WORK REQUEST - Instruction for the listing below: copy exactly, and only, the lines from the one holding "The width and" through its last line, omitting any picture.

DATA UNDER STUDY -
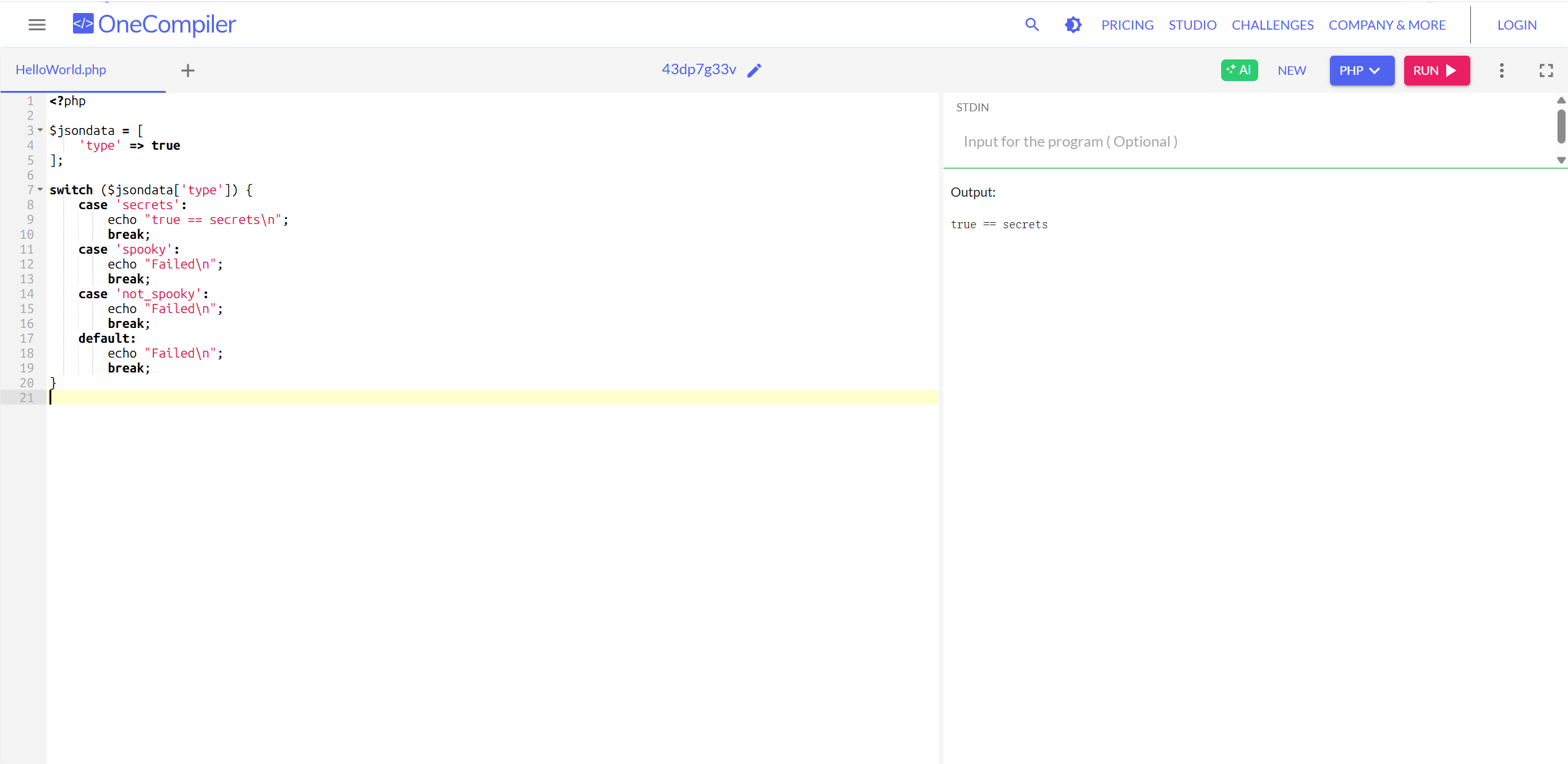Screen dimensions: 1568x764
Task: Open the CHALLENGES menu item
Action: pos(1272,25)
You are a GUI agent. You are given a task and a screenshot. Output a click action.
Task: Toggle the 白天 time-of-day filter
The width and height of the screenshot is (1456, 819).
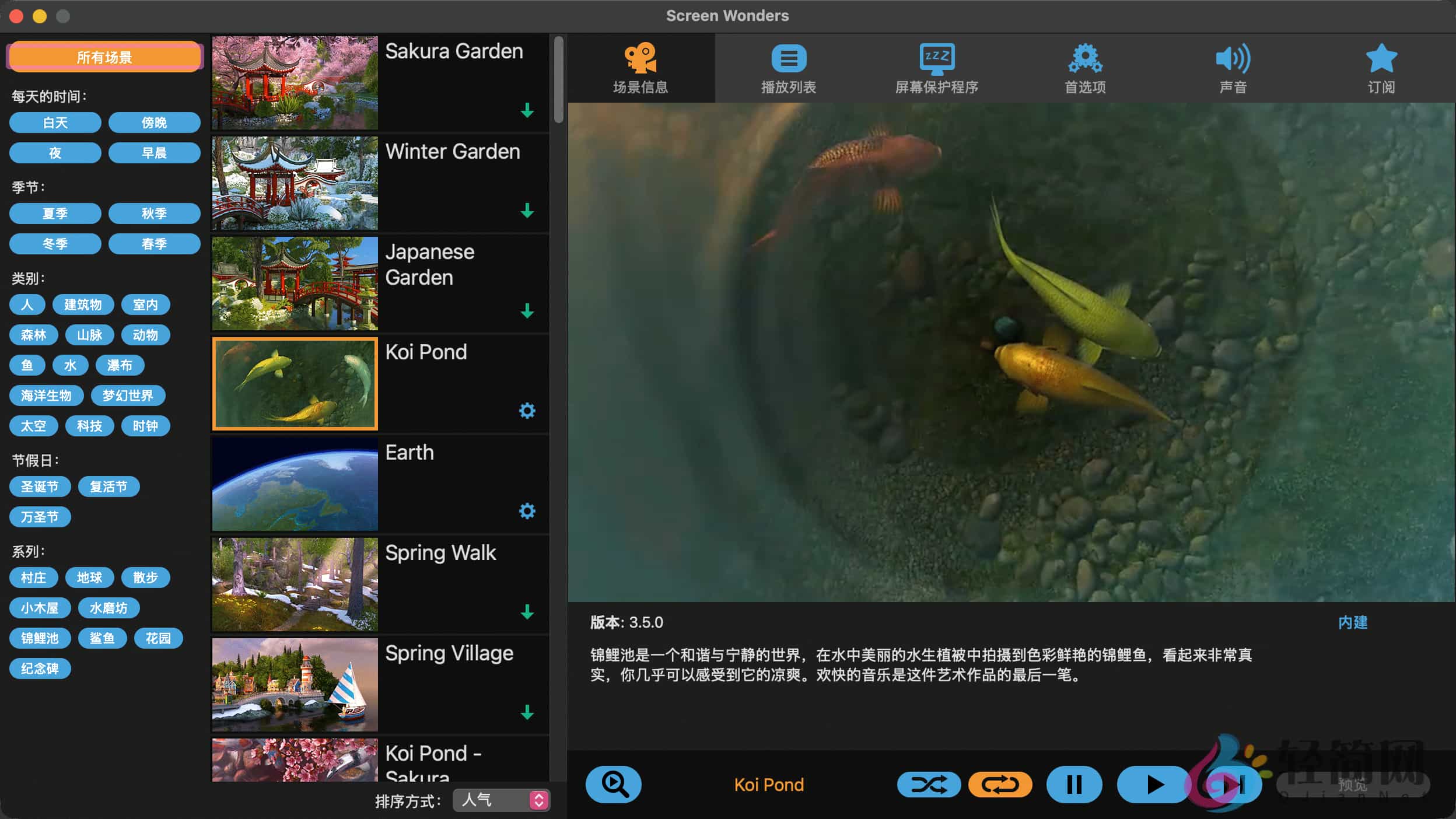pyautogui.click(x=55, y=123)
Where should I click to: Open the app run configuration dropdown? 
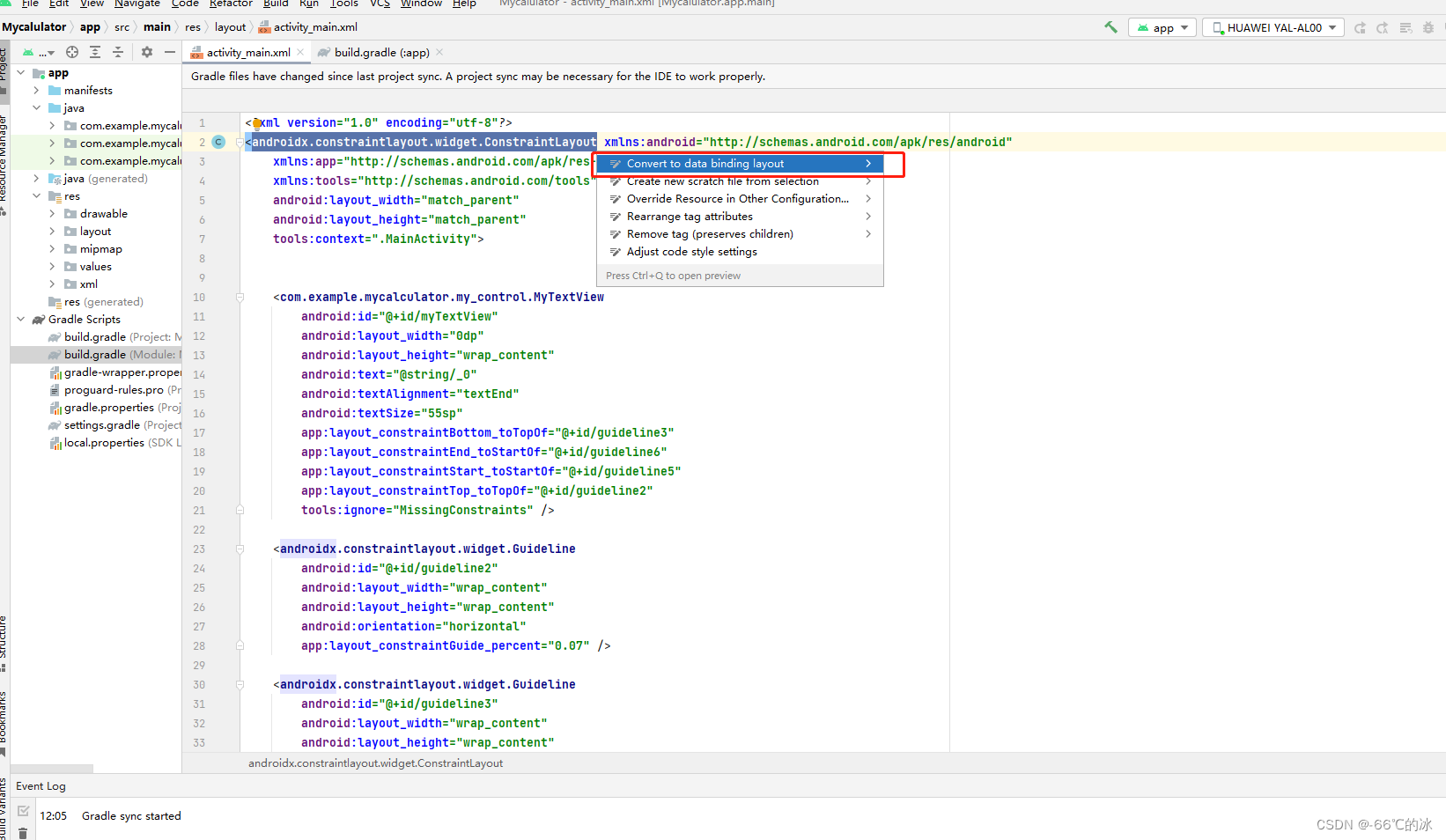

PROBLEM SOLUTION -
The width and height of the screenshot is (1456, 819).
pyautogui.click(x=55, y=123)
Where should I click to: Open the app run configuration dropdown? 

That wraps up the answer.